About 5,000 processes entered the courts per quarter since 2011Q4, including about 600 overall invoking the new PER instrument. Creditors and debtors have also started to use the recently established out-of-court procedure mediated by the SME development agency, IAPMEI (the so-called SIREVE), with about 275 cases entering as of end-August 2013.

To increase the number of well-qualified insolvency administrators, the government recently adopted a temporary regime to train new insolvency administrators, ahead of the set up of the new supervisory authority, CAAJ, when a formal competition for new insolvency administrators will be launched.

In addition, the authorities have recently submitted to Parliament the necessary amendments to the recapitalization law to reflect the recent Banking Communication from the European Commission; and remain committed to swiftly transpose the new EU Directive on bank recovery and resolution once it has been formally adopted.

The government has also recently announced new EIB operations for €1 billion, to be focused primarily on banking loans to the export sector, supported by a state counter-guarantee.

See also Appendix IV in IMF Country Report No. 3/160.

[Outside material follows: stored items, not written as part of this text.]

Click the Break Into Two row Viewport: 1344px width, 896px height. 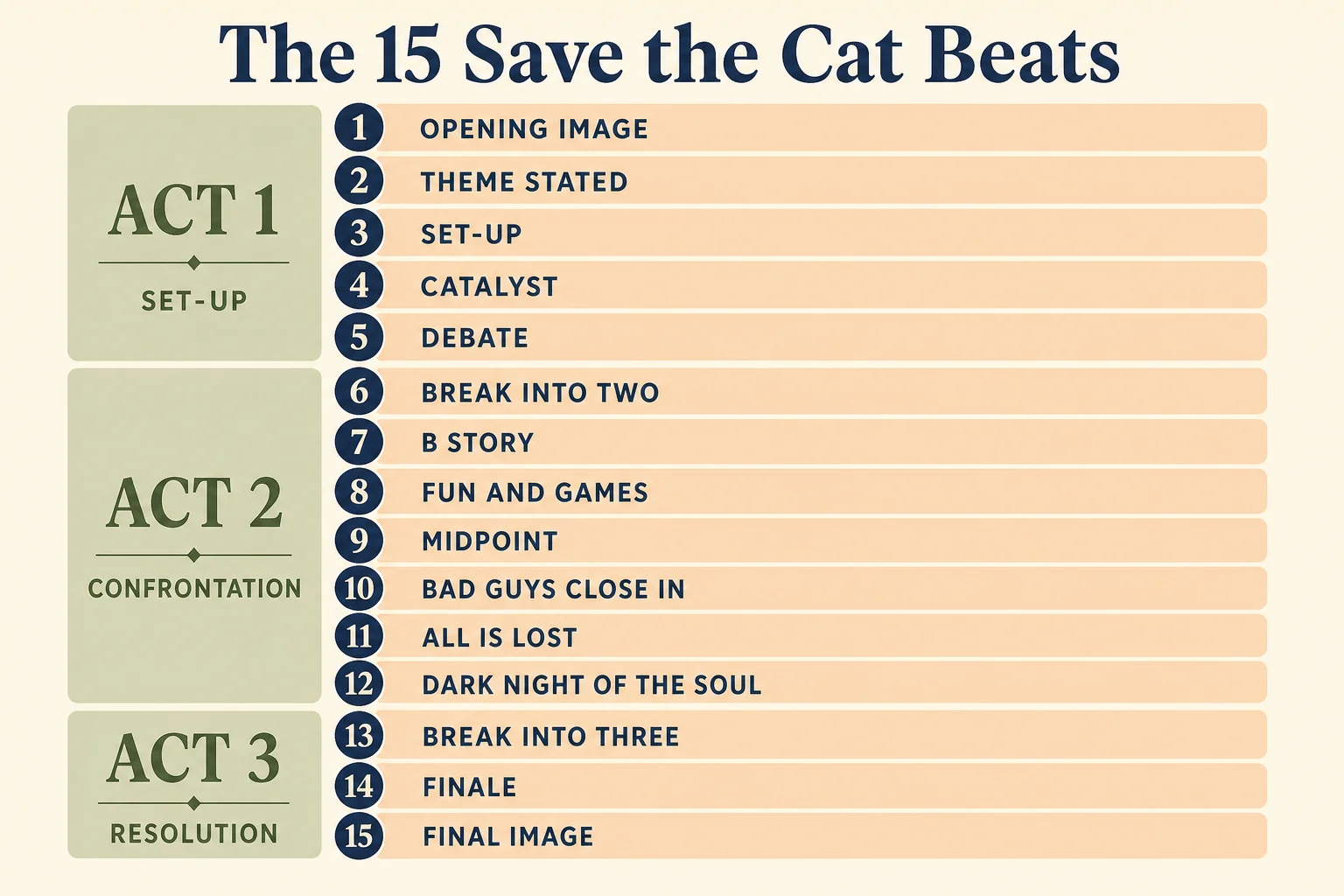point(801,391)
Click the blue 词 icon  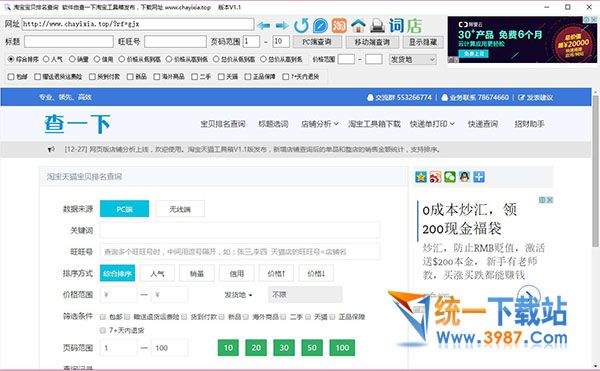tap(396, 26)
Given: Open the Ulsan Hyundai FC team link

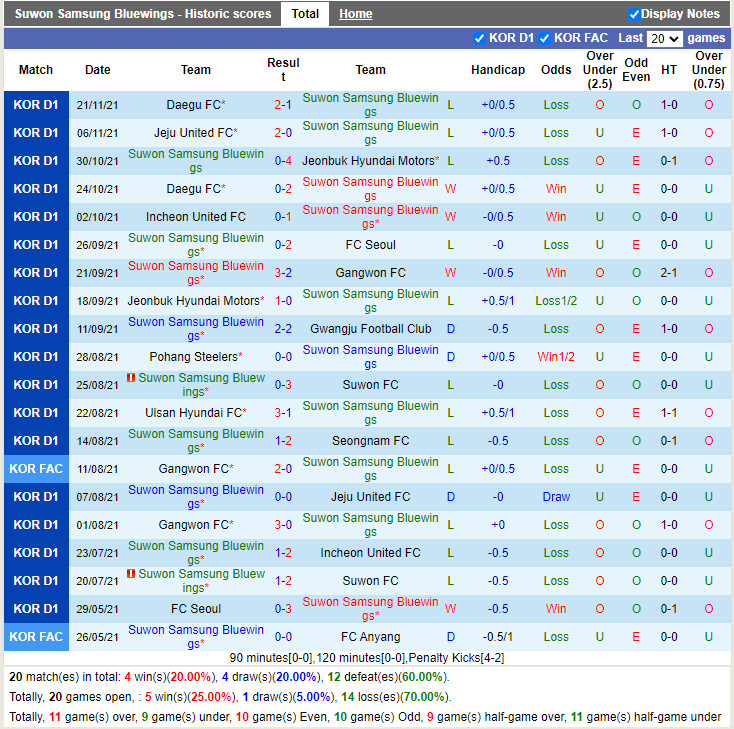Looking at the screenshot, I should pyautogui.click(x=193, y=413).
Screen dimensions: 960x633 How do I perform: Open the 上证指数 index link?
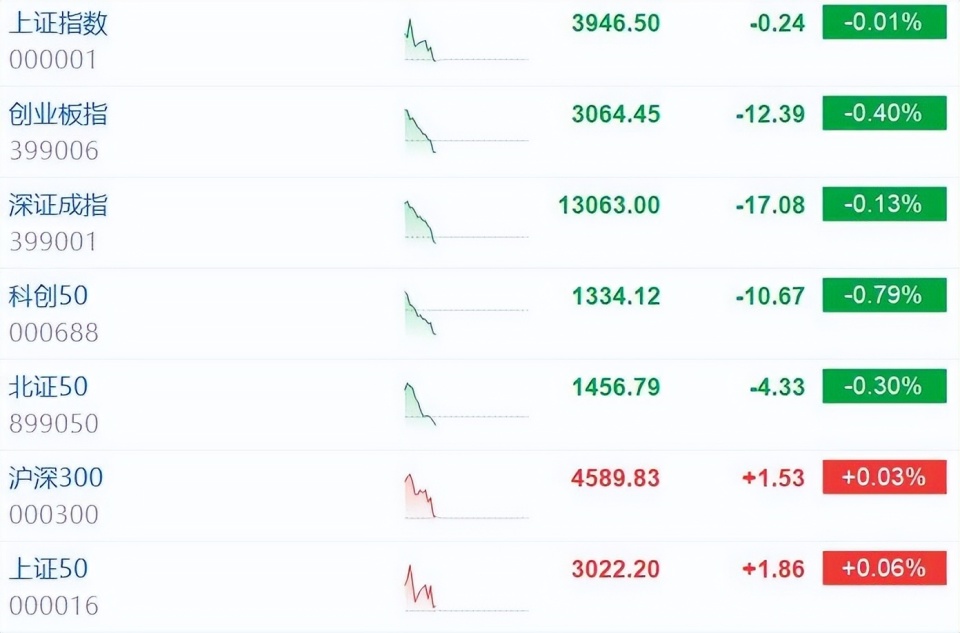[58, 24]
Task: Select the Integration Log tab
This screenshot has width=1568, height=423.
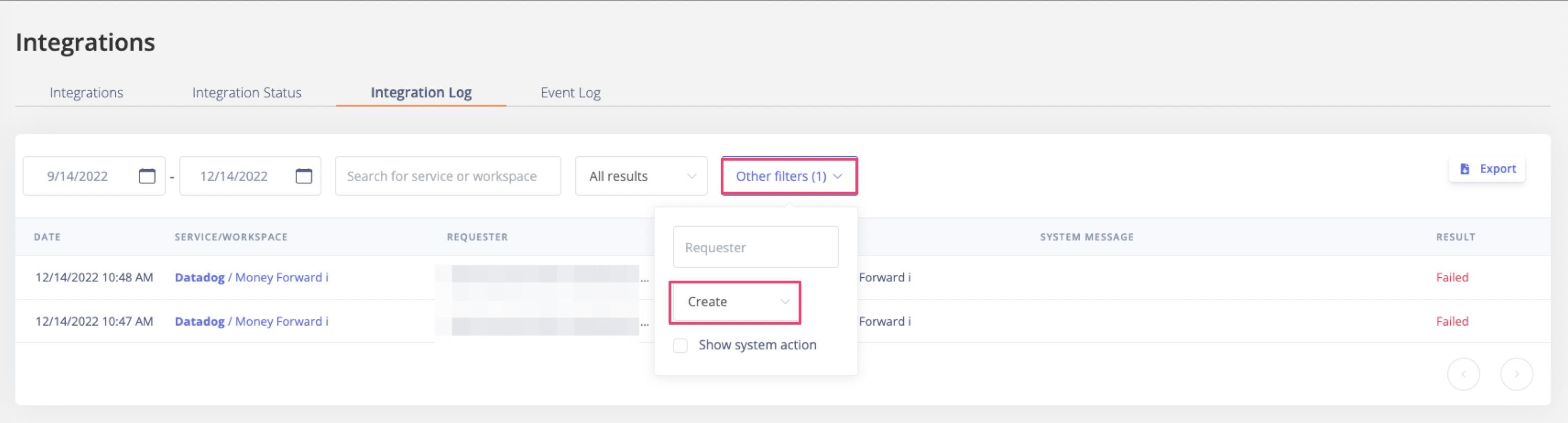Action: [421, 93]
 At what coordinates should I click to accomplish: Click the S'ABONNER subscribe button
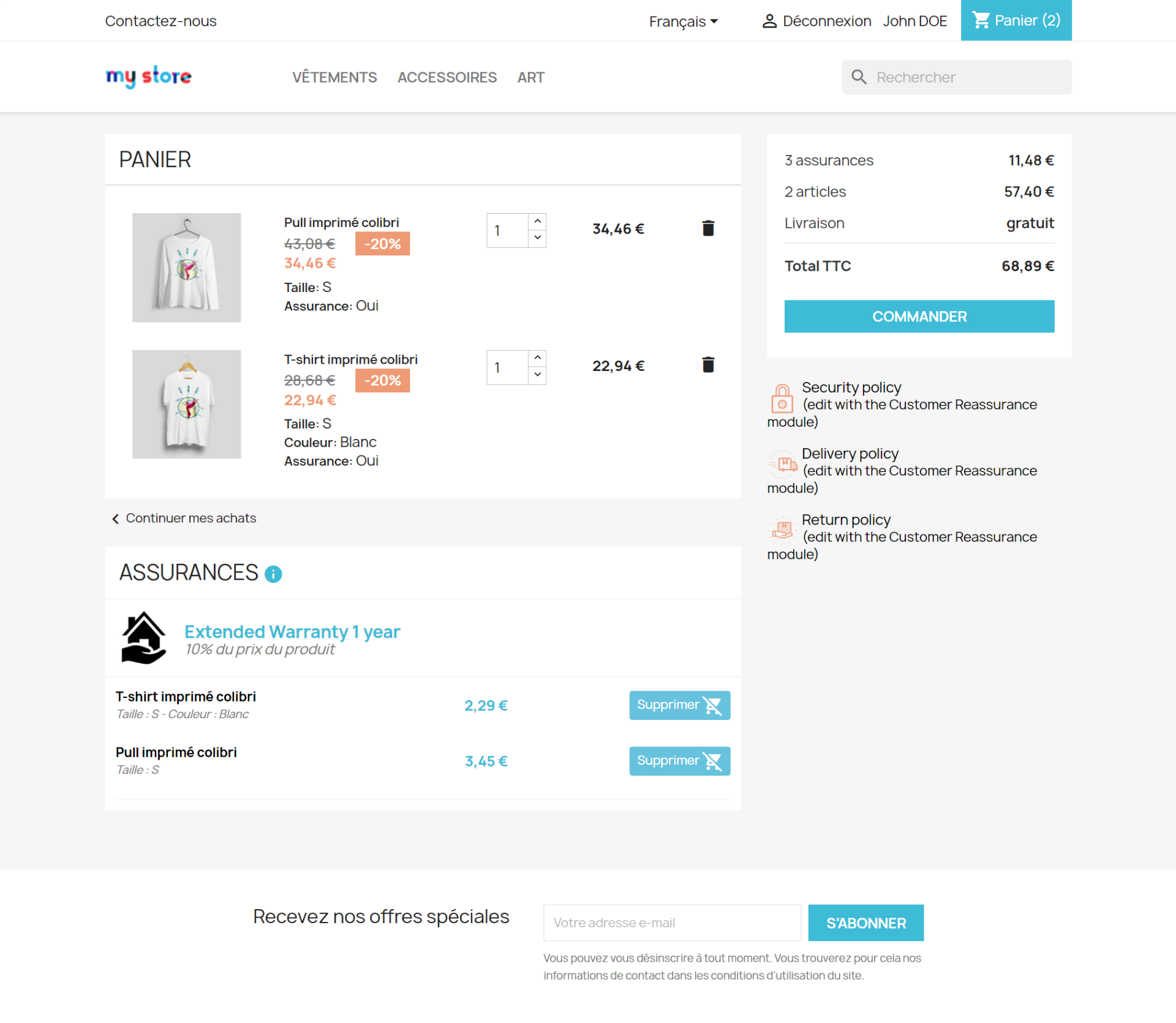click(866, 923)
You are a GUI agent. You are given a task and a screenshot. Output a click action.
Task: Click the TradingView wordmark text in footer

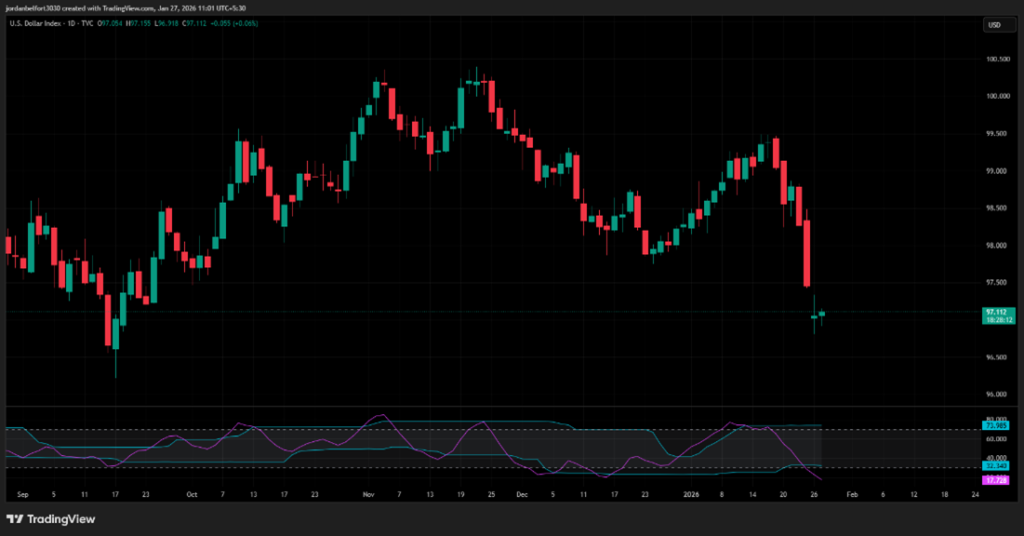tap(53, 519)
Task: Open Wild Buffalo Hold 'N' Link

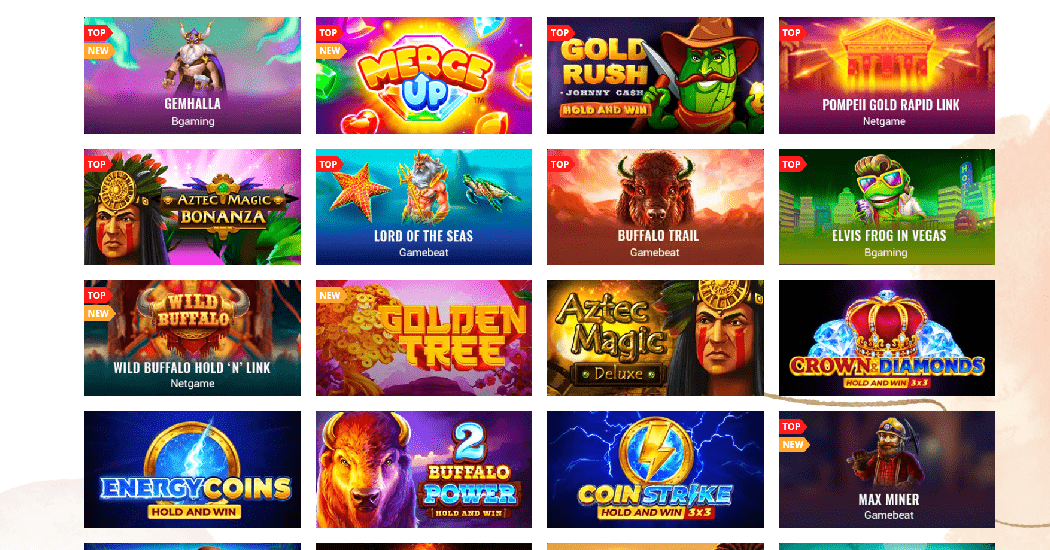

With the electricity system costs determined independently of the level of demand—mainly through contracts with generators that hedge the sale price from the market price (CMECs, PPAs and feed-in tariffs)—and with the prices paid by the final users about 13 percent below these costs, the electricity system is expected to generate a deficit (“tariff deficit”) of about €1 billion this year. Related debt, which is owed by the final user, is either securitized or held on EDP’s (the main player on the Portuguese electricity market) balance sheet.

Further ratings downgrades cannot be ruled out. For example, in mid-September, Standard & Poor’s put Portugal on negative credit watch.

Please refer to paragraph 38 for further discussion of Portugal’s financing needs and the authorities’ funding strategy.

Staff’s analysis, in the context of the 2012 Article IV consultation (Country Report No. 13/18) suggests—using an augmented growth-accounting framework—that achieving a 2-percent growth rate over the long-term is a realistic objective for Portugal, consistent with moderate growth convergence. Nevertheless, this is contingent on effective implementation of wide-ranging reforms aimed at reducing wage and profit markups and enhancing the business environment.

An operation refers to part of a legal entity that is involved in the production or delivery of goods and services—including government services provided on a nonmarket basis. As such, it does not include transactions relating to the assets or liabilities of an entity. For example, should an entity handle a number of PPPs, reclassifying only one PPP would be considered as reclassifying an operation. In contrast, taking over part of an entity’s debt by the government would not qualify for the exclusion. On this issue, see also paragraph 13.

In 2011, data exclude regional and local government-owned enterprises or companies, foundations, cooperatives and other agencies and institutions, which are, under the ESA95 and ESA95 Manual on Government Deficit and Debt rules, classified by the INE as Local Government, i.e., entities referred in paragraph 4.2.2.